## CONSIGNES DE L'EXERCICE
A. Dans le texte sur le peintre Victor Dupont, qui a servi de modèle pour la figure de l'Islandais ?
B. Prolongez le texte sur le peintre Victor Dupont en reprenant juste après sa dernière phrase.

───── TEXTE À LIRE ─────

Après la guerre, dans les années 1920, le peintre réalise encore des toiles typiquement boulonnaises, parfois monumentales comme les Matelots, présentée au Salon des Indépendants en 1924 et aujourd’hui non localisée. Une idée précise de cette œuvre transparaît dans le tableau sobrement intitulé Port de Boulogne (étude sans les personnages). Bien composée, la scène décrit le quai Gambetta encombré de cordiers (bateaux à vapeur) tandis qu’un voilier se dresse au milieu du chenal. L’artiste y impose une ambiance brumeuse servie par des tons camaïeux. Un aperçu des personnages composant les Matelots est rendu possible avec la vue d’un Islandais, auquel son fils Pierre a servi de modèle. Avec ce pêcheur qui arbore fièrement sa vareuse orange en regardant l’horizon, Victor Dupont cherche à exprimer symboliquement des sentiments intérieurs, l’angoisse du départ, de la séparation et de la mort, souvent vécus par les marins au long cours. Cette œuvre reçoit une bonne critique, notamment : « J’aurais pu citer à part M. Victor Dupont, pour ses Matelots de Boulogne et sa Nature morte, qui sortent très particulièrement du commun, sans ostentation ». Au Salon d’Automne de 1925, l’artiste présente sa fille Marie-Louise coupant une pomme. Dans ce joli portrait intimiste, Victor Dupont use de sa palette chatoyante et fait contraster les couleurs chaudes portées par l’enfant et l’arrière-plan, traité dans un frais camaïeu de verts et de bleus.

En marge des œuvres maritimes, Victor Dupont croque à l’envi la campagne boulonnaise. Ses paysages « montrent l’attachement de l’artiste à la nature et l’émotion particulière qu’il sait si bien extérioriser dans ses toiles». Dans La Maison sur la Colline, datant des années 1900, l’artiste représente un coin du Mont-Lambert sur les hauteurs de Boulogne, encore vierge de toute modernité à outrance. Vue presque abstraite, marquée par les Nabis et Paul Sérusier, qui s’emploient à simplifier les formes et à donner le pouvoir à la couleur, cette toile étonne par sa modernité. Dans un cadrage original, les tons vifs explosent sur la toile et écrasent le ciel gris, réduit à la portion congrue. A la même époque, il réalise La Voie Ferrée, où la mise en scène soignée confronte une nature paisible à une locomotive qui dévale la colline à vive allure. Ce paysage boulonnais bénéficie d’une influence cézannienne dans le traitement cubiste des maisons. Au fil de ses promenades, le peintre produit une série de chemins campagnards, dont Le Chemin et Le Chemin du Moulin, traités avec une pâte généreuse, où les toits rouges typiques de la région du Nord sont omniprésents. Victor Dupont explique comment il obtient sa palette audacieuse et ses coloris fauves : « Je ménage l’acidité de mes couleurs pour qu’au bout de 5 ou 6 ans, elles aient pris une maturité durable. La beauté du coloris est obtenue par un emploi savant des verts et des rouges, soit purs, soit habilement rompus».

───── JEU DE DONNÉES ─────

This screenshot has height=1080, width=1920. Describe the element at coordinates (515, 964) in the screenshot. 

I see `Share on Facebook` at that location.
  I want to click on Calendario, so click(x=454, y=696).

─────

## RÉPONSES PAR CONSIGNE
A. Son fils Pierre.

B.
Plus tard, présentées au Salon des Indépendants en 1912, Vallée de la Liane et Route de la Vallée montrent des pins parasols installés sur la route partant de Boulogne et menant à Saint-Étienne-au-Mont, Hesdigneul et Carly. Les ocres puissants et les verts tendres dominent le ciel éthéré. Au printemps 1927, lors de sa première rétrospective à la galerie de la Palette française à Paris, l’artiste propose au public 31 œuvres, notamment des vues boulonnaises : Jeune Fille sur la Falaise, Vieux Remparts, La Vallée de Boulogne-sur-Mer et La Haute-Ville, Porte Gayole. Les sujets boulonnais sont aussi récurrents dans les achats de l’État. En octobre 1935 et juin 1936, le musée de Saint-Quentin acquiert deux grandes huiles Paysage Boulonnais et Pâturages en Artois, qui sont un hymne à la nature vierge de son enfance.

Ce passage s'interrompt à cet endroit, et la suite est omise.